Write only the number of lines below in which "computer" occurs.

DATA SECTION:
--------------------------------
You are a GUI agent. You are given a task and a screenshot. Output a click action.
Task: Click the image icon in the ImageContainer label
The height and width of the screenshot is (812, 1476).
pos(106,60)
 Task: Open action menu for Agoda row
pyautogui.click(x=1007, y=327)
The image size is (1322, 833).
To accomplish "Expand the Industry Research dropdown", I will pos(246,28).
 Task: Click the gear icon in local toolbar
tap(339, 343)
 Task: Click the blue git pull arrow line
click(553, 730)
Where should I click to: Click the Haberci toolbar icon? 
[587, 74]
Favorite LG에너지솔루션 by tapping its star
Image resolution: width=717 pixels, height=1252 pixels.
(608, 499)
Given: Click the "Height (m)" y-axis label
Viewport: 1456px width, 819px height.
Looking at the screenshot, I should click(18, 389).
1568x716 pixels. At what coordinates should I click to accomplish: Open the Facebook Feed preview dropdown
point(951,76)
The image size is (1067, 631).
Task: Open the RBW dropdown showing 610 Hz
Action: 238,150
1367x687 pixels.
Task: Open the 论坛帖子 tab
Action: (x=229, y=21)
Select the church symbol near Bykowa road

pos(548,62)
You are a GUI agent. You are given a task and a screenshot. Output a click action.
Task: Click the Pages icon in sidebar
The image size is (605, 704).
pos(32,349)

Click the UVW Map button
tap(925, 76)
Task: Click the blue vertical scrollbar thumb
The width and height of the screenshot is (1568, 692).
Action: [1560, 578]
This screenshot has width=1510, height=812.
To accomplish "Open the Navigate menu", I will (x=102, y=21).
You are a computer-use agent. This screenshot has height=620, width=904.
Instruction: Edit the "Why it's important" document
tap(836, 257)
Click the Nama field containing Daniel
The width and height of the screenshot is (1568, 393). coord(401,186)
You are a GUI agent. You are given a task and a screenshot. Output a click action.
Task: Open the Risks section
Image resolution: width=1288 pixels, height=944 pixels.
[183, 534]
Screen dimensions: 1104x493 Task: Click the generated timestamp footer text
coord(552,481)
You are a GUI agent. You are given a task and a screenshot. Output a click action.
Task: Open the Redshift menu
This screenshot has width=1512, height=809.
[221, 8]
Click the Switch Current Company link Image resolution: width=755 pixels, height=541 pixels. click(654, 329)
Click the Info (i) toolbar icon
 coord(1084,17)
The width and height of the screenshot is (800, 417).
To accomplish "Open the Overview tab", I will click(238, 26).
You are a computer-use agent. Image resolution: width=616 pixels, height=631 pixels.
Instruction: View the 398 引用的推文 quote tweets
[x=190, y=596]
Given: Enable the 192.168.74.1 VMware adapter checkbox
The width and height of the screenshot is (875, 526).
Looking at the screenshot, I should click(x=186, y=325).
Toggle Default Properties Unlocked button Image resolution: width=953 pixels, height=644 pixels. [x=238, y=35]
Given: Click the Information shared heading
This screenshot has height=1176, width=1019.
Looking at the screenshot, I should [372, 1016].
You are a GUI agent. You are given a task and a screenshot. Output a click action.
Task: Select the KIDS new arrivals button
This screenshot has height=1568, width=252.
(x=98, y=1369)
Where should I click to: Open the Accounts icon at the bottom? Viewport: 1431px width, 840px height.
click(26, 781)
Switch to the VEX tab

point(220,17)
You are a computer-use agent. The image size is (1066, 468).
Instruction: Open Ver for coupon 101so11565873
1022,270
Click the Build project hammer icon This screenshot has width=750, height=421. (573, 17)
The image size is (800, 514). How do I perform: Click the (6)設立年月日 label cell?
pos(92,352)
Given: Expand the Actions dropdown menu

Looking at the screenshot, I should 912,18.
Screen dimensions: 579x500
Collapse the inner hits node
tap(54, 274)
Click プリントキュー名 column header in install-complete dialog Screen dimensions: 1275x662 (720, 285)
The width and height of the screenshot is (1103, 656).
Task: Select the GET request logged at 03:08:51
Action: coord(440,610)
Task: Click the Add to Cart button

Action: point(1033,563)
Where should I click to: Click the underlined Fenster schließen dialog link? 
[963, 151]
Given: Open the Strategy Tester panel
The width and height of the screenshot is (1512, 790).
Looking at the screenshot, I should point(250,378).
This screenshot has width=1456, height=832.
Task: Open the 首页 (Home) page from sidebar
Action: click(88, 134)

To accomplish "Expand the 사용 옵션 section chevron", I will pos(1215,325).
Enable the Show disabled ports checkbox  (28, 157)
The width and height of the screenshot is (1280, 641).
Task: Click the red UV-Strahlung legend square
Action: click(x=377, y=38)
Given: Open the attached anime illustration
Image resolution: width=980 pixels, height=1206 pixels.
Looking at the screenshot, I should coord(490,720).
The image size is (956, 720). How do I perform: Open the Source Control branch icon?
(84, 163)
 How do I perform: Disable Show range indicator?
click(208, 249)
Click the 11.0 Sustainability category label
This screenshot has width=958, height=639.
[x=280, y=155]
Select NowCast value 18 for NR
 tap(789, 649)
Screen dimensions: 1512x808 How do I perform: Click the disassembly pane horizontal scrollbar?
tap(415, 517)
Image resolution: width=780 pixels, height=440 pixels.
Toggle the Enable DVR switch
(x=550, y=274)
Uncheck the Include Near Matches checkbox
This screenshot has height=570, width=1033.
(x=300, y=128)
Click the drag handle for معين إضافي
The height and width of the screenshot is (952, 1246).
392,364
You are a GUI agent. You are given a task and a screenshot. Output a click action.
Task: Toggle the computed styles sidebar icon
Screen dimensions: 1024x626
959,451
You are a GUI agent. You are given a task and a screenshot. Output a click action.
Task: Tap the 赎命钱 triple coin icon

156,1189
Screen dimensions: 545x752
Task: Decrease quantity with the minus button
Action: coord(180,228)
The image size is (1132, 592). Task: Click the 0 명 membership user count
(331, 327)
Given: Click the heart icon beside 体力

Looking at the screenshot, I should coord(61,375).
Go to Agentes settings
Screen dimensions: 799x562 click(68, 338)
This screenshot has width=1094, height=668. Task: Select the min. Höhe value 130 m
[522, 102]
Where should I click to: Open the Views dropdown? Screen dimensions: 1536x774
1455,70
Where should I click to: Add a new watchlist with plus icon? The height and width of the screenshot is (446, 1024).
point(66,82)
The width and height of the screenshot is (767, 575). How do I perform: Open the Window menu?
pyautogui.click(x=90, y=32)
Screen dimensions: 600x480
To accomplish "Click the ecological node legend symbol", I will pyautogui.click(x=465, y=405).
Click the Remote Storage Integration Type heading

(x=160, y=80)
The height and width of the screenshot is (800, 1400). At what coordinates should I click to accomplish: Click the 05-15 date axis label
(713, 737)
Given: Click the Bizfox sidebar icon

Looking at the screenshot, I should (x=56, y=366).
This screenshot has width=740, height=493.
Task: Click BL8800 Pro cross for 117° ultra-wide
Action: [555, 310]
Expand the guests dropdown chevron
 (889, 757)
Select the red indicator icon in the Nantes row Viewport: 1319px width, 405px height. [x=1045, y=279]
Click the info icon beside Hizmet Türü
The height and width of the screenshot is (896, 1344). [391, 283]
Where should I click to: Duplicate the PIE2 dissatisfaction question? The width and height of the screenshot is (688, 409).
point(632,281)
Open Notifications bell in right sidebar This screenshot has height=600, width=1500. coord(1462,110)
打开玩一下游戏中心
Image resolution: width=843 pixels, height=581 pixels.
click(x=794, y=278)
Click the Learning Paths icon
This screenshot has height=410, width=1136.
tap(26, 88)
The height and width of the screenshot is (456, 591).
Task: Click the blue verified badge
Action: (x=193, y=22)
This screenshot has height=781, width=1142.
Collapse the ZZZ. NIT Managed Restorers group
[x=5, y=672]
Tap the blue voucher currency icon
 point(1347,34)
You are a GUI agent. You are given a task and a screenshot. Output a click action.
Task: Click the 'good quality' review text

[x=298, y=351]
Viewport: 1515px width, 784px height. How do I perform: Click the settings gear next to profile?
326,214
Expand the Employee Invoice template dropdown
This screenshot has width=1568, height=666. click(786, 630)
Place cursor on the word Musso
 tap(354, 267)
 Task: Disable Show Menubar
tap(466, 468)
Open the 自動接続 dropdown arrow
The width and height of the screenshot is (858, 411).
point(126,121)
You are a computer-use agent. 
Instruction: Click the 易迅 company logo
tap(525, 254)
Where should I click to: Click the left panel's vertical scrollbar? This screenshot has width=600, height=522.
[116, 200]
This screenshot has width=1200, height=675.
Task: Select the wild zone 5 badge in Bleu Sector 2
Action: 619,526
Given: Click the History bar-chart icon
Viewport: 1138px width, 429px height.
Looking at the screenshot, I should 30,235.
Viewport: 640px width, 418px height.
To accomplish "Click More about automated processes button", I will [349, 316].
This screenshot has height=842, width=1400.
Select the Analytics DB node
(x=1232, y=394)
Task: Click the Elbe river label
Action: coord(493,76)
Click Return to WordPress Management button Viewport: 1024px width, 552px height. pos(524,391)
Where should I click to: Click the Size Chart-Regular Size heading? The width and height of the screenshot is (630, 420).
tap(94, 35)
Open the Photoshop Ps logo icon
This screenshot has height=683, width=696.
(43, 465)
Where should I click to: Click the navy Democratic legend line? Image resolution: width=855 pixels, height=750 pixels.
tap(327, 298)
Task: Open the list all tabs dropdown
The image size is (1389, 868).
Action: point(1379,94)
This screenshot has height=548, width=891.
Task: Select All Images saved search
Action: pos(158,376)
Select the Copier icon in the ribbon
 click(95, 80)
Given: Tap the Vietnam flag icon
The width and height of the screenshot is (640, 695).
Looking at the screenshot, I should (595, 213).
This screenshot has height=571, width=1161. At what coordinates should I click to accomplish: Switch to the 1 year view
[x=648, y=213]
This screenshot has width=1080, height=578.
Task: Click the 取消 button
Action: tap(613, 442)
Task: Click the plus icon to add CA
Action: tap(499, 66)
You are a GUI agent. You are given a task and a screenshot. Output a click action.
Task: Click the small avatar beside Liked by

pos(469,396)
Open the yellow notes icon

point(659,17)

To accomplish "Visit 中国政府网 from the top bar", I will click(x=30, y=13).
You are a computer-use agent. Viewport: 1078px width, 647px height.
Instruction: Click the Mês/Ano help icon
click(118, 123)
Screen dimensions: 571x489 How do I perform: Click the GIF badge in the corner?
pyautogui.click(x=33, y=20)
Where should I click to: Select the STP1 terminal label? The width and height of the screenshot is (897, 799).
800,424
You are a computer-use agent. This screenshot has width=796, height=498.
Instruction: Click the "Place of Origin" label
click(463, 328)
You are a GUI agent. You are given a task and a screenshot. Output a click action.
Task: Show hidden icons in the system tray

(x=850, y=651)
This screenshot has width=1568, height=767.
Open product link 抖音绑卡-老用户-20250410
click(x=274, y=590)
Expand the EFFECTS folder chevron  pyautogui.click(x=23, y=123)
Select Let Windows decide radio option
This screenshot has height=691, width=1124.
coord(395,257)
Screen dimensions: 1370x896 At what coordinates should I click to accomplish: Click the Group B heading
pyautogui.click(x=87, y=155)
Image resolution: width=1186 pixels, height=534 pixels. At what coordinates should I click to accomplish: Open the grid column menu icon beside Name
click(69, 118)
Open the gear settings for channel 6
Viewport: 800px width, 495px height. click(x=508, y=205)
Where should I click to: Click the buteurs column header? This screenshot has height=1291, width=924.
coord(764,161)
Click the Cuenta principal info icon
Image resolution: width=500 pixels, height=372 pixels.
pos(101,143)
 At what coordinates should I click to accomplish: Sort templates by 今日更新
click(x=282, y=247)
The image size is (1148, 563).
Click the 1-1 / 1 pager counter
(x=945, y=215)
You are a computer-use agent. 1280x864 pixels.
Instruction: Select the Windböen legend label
--------------------------------
EXERCISE SOLUTION: 7